▶ Supplied text:
Essentially the Wall separates Palestinians from Palestinians, belying the claim that it is solely for security (some 95% of the checkpoints, also for “security,” are within Palestine, separating Palestinians from each other, not Palestinians from Israelis). One section of this serpentine monstrosity divides Jerusalem and Bethlehem—the two cities are within walking distance of each other, one hour, 5 km or 3 miles. Most Jerusalemites and Bethlehemites cannot visit the other’s city. Another Wall section separates the inner city from the outlying regions which of course includes arable Palestinian land. A map would help here. (Or a current Google Earth view—I tried. Searching under “Bethlehem”—no luck. “Palestine” brought up 10 listings of cities in the USA. “Jerusalem” successfully produced a view but finding Bethlehem, finding the Wall, proved impossible.)
Another major section of the Wall isolates Rachel’s tomb (Rachel the wife of Jacob, the only Abrahamic patriarch or matriarch not buried in the Hebron tombs). Altho a holy site for all branches of the Abrahamic tradition, Jew, Christian, and Muslim, Muslims are prohibited from entering.
Kareem, the guide from B’Tselem
Our delegation toured the Wall guided by the exemplary organization, B’Tselem (meaning human dignity in Hebrew), the Israeli Information Center for Human Right in the Occupied Territories. Prevented from entering an isolated Palestinian section of the town by a checkpoint, rifles aimed at our guide Kareem and Rick, one of the delegates, when they walked up to the checkpoint to inquire about entrance, we found ways to view the wall. When they returned to our bus with the bad news of no admittance, the guide told us one of the soldiers had called him “Arab scum.”
In Rick’s comment later to me he wrote,
“When the 3 guards pointed guns at me and the guide and ordered us to stop it was terrifying for me, but for the guide it was an every day experience. When the guard called the guide an Arab pig it was shocking for me, for him it was routine. What does this mean? Almost every family we met had some terrible losses, daily assaults on their dignity. A child shot, a brother in jail, an olive tree confiscated. What does it do to a society to suffer such ongoing assault? Palestinian people by and large are kind and dignified. Why can’t we as a people find empathy for them and struggle with them? I am at a loss. It is not they who have lost their humanity, but we who need to find it.”

▶ Short exercise 1:
In the passage about the Wall, starting with "Another major section" and going on through "prohibited from entering.", write that part out again with "Hebron" replaced by "Machpelah".

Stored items
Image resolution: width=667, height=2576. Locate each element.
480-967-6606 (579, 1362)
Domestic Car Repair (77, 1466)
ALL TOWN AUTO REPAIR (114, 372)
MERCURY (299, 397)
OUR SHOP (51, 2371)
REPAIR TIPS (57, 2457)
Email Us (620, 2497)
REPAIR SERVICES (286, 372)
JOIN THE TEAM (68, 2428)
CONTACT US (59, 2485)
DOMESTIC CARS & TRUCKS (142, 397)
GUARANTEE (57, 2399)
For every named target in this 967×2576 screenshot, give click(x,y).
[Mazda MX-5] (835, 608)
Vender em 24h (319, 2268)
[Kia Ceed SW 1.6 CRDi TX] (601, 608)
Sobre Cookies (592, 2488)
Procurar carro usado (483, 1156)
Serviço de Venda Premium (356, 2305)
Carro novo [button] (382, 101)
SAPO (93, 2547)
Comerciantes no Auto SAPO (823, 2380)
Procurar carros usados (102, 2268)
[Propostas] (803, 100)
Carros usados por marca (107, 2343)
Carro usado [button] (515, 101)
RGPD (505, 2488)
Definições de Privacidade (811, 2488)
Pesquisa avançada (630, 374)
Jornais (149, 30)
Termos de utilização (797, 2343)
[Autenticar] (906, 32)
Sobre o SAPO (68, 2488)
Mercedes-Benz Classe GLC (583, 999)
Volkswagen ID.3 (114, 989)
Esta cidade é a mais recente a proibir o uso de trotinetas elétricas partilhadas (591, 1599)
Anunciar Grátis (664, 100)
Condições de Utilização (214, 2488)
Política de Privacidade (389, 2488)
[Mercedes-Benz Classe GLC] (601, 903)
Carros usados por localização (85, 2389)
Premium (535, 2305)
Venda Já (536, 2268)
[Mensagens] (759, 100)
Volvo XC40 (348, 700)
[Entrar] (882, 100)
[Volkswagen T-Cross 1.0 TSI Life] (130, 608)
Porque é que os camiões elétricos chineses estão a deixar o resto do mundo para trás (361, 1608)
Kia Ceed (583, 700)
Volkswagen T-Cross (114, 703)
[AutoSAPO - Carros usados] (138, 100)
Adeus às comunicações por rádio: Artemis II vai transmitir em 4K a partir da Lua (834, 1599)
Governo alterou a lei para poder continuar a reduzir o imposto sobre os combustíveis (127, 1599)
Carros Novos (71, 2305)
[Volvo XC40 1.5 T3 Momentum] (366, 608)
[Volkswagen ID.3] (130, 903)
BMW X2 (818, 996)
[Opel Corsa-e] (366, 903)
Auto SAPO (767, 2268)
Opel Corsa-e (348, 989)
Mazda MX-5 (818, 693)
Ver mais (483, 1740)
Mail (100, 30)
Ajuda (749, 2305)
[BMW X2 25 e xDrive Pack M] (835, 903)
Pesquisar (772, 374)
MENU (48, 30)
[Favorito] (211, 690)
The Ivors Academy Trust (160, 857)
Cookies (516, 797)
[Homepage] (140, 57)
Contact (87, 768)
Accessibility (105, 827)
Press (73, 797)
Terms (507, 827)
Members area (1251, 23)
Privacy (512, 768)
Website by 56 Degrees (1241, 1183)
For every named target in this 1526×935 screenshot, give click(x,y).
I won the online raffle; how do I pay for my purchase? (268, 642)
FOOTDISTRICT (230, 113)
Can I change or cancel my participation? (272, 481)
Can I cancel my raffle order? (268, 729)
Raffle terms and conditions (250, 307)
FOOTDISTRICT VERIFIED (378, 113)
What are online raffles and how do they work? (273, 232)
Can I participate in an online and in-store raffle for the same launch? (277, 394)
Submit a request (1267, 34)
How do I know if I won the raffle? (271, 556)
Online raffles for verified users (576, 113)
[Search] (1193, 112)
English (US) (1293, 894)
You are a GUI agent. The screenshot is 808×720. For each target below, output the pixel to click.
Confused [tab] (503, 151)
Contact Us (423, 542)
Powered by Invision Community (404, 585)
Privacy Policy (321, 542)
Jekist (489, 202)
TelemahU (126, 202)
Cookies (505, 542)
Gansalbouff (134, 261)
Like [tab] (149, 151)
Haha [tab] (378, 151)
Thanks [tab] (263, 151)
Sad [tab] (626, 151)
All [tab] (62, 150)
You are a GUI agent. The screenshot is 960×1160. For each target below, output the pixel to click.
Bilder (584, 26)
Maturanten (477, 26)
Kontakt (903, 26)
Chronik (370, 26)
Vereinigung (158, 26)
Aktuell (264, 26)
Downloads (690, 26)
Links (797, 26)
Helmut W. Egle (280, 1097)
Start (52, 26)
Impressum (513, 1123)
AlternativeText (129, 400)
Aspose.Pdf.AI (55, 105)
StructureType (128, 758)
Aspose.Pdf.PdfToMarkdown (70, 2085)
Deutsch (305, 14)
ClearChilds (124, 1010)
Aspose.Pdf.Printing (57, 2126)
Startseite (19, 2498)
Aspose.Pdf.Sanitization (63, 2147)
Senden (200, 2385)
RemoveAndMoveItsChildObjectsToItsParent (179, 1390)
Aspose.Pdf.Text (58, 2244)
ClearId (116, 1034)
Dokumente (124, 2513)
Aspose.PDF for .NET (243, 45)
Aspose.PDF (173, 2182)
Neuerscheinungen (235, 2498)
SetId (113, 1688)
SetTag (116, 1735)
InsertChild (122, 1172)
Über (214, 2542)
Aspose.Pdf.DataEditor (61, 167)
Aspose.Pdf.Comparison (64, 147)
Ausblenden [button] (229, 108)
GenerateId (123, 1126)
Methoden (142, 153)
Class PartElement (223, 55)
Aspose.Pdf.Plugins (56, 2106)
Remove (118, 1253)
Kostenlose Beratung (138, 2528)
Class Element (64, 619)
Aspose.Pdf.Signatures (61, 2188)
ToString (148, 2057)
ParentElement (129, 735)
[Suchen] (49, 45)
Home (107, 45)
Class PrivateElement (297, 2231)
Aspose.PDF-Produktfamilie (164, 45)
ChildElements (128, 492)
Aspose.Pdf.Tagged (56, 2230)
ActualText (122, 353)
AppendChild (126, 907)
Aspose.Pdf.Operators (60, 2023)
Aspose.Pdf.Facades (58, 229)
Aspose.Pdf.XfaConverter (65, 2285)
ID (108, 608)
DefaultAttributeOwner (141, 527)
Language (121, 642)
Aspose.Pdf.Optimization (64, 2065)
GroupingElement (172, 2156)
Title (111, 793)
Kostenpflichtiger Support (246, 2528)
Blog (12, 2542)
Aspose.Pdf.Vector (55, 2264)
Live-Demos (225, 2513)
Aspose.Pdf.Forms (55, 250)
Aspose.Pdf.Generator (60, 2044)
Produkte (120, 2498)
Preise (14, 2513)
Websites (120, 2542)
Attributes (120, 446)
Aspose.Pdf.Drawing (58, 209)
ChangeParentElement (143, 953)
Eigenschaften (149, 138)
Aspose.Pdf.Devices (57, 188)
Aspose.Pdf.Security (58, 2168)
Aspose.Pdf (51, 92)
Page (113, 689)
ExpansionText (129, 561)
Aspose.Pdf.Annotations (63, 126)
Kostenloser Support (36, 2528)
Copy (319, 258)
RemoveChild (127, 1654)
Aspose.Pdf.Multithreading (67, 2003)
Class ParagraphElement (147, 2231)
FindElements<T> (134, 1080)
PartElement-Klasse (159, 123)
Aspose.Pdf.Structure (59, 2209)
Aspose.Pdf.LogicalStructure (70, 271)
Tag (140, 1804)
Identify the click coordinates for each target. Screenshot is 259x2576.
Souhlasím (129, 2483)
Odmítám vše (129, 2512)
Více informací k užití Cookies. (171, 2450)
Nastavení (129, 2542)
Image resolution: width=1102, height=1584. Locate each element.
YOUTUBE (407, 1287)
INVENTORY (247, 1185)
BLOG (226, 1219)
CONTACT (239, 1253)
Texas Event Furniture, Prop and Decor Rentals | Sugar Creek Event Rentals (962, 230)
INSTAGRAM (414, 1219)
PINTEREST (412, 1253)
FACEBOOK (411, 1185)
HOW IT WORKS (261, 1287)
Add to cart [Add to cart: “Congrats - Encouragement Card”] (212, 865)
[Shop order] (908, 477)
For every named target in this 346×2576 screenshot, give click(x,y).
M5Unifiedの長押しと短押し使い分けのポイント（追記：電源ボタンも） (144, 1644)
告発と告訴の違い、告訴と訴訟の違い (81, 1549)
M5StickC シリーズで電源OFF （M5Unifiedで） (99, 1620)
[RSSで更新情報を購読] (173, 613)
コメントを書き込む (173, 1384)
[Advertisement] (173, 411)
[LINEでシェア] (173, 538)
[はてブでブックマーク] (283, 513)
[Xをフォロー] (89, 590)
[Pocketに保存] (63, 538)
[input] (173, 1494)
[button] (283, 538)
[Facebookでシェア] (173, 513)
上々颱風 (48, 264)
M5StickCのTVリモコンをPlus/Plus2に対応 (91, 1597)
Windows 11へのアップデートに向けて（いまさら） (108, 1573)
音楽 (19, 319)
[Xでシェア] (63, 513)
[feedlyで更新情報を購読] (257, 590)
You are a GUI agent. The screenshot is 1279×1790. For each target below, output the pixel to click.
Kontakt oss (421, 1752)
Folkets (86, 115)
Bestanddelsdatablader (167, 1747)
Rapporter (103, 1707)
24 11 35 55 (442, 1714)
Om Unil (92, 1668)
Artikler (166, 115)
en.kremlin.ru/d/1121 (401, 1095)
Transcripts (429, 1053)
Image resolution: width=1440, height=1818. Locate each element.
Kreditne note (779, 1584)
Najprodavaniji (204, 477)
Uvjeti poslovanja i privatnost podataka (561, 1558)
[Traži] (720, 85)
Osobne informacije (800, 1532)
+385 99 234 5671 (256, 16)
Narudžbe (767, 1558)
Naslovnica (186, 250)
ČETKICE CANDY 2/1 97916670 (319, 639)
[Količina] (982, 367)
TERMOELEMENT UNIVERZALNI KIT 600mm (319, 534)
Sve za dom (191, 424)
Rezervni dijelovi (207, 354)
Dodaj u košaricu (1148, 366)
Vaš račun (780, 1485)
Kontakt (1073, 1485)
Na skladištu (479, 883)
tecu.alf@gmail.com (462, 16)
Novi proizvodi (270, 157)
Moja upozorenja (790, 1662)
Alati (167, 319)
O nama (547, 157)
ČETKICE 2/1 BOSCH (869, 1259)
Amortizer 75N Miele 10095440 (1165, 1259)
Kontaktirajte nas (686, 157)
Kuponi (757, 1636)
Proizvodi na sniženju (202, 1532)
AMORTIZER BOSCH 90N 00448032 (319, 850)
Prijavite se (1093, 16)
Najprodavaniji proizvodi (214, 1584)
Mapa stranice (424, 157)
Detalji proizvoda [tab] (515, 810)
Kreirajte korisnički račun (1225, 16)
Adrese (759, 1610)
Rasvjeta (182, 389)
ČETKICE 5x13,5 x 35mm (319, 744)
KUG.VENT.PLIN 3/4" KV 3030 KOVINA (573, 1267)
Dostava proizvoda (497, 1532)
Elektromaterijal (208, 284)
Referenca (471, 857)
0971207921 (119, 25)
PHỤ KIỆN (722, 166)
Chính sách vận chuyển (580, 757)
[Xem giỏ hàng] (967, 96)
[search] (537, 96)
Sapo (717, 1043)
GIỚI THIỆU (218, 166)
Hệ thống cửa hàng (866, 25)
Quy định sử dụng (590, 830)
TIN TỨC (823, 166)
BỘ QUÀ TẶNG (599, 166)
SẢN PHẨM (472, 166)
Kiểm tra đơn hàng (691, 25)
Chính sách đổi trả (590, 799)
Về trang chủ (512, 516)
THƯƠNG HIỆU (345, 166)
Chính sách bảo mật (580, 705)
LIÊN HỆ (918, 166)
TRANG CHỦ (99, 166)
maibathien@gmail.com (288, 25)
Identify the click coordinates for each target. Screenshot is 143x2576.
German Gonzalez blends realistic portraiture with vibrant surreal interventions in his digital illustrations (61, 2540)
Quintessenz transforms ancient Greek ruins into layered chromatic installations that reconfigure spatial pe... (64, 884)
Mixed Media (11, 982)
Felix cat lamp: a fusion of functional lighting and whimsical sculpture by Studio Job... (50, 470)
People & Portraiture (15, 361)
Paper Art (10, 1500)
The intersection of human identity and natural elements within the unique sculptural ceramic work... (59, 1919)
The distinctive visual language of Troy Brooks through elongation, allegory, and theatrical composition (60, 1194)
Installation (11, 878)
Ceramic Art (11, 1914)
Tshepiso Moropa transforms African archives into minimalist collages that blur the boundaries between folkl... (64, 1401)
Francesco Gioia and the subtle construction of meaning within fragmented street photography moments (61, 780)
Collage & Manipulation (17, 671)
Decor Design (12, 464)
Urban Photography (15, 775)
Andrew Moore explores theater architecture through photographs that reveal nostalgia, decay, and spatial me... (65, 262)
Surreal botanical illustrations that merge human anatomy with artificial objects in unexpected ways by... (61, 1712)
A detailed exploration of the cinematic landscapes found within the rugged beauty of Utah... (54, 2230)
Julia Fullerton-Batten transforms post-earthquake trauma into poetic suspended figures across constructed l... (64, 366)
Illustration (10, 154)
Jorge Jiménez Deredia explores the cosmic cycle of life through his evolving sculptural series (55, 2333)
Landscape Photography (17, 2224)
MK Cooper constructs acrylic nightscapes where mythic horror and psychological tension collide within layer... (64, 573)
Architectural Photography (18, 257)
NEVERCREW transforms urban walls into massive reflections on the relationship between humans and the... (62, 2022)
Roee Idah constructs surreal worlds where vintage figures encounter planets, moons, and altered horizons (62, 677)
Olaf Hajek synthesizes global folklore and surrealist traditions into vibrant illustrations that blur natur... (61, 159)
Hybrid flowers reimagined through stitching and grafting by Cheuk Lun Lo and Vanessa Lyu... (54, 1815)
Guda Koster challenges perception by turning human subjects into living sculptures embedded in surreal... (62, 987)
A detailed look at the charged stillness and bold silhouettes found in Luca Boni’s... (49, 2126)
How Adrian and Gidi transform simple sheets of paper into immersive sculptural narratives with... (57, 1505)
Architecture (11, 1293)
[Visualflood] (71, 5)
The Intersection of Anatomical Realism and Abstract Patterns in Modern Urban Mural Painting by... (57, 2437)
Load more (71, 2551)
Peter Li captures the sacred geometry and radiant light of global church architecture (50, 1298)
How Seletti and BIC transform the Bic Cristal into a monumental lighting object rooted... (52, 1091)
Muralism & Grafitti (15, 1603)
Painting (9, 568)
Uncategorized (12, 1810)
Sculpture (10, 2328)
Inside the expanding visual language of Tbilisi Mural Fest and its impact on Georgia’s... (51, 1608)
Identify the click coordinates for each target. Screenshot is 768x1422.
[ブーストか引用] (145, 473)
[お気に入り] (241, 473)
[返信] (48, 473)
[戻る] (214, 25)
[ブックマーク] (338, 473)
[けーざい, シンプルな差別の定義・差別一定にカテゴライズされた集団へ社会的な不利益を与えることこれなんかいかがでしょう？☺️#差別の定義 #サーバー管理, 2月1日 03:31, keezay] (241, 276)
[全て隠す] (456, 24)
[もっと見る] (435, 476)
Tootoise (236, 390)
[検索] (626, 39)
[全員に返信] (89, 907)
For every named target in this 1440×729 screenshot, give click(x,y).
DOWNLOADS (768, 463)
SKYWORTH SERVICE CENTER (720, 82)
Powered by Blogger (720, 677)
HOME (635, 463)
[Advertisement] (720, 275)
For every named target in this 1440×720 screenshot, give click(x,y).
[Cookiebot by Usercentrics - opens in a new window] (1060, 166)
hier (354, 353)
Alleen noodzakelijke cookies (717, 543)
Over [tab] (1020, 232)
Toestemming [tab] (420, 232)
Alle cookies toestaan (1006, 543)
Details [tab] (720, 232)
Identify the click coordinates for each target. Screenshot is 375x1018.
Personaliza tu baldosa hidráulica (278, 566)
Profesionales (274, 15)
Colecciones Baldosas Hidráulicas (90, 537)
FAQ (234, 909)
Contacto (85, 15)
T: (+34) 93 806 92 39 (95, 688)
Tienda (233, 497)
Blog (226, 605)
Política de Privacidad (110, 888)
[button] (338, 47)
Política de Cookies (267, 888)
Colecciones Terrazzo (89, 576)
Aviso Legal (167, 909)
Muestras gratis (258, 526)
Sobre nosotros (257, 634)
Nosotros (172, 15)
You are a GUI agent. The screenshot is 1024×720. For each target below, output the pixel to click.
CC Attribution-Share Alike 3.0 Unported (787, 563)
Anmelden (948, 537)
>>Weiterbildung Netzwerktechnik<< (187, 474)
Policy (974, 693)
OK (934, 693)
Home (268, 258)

▶ Short exercise 2:
From the Stored items entries, output the lines starting with the line with "Amortizer 75N Miele 10095440 (1165, 1259)" and going on through the line with "German Gonzalez blends" as a Markdown table with columns No. and Line. Number the rows and skip blank lines.

▶ Exercise answer 1:
Another major section of the Wall isolates Rachel’s tomb (Rachel the wife of Jacob, the only Abrahamic patriarch or matriarch not buried in the Machpelah tombs). Altho a holy site for all branches of the Abrahamic tradition, Jew, Christian, and Muslim, Muslims are prohibited from entering.

▶ Exercise answer 2:
| No. | Line |
|---|---|
| 1 | Amortizer 75N Miele 10095440 (1165, 1259) |
| 2 | Kontaktirajte nas (686, 157) |
| 3 | Kuponi (757, 1636) |
| 4 | Proizvodi na sniženju (202, 1532) |
| 5 | AMORTIZER BOSCH 90N 00448032 (319, 850) |
| 6 | Prijavite se (1093, 16) |
| 7 | Najprodavaniji proizvodi (214, 1584) |
| 8 | Mapa stranice (424, 157) |
| 9 | Detalji proizvoda [tab] (515, 810) |
| 10 | Kreirajte korisnički račun (1225, 16) |
| 11 | Adrese (759, 1610) |
| 12 | Rasvjeta (182, 389) |
| 13 | ČETKICE 5x13,5 x 35mm (319, 744) |
| 14 | KUG.VENT.PLIN 3/4" KV 3030 KOVINA (573, 1267) |
| 15 | Dostava proizvoda (497, 1532) |
| 16 | Elektromaterijal (208, 284) |
| 17 | Referenca (471, 857) |
| 18 | 0971207921 (119, 25) |
| 19 | PHỤ KIỆN (722, 166) |
| 20 | Chính sách vận chuyển (580, 757) |
| 21 | [Xem giỏ hàng] (967, 96) |
| 22 | [search] (537, 96) |
| 23 | Sapo (717, 1043) |
| 24 | GIỚI THIỆU (218, 166) |
| 25 | Hệ thống cửa hàng (866, 25) |
| 26 | Quy định sử dụng (590, 830) |
| 27 | TIN TỨC (823, 166) |
| 28 | BỘ QUÀ TẶNG (599, 166) |
| 29 | SẢN PHẨM (472, 166) |
| 30 | Kiểm tra đơn hàng (691, 25) |
| 31 | Chính sách đổi trả (590, 799) |
| 32 | Về trang chủ (512, 516) |
| 33 | THƯƠNG HIỆU (345, 166) |
| 34 | Chính sách bảo mật (580, 705) |
| 35 | LIÊN HỆ (918, 166) |
| 36 | TRANG CHỦ (99, 166) |
| 37 | maibathien@gmail.com (288, 25) |
| 38 | Identify the click coordinates for each target. Screenshot is 143x2576. |
| 39 | German Gonzalez blends realistic portraiture with vibrant surreal interventions in his digital illustrations (61, 2540) |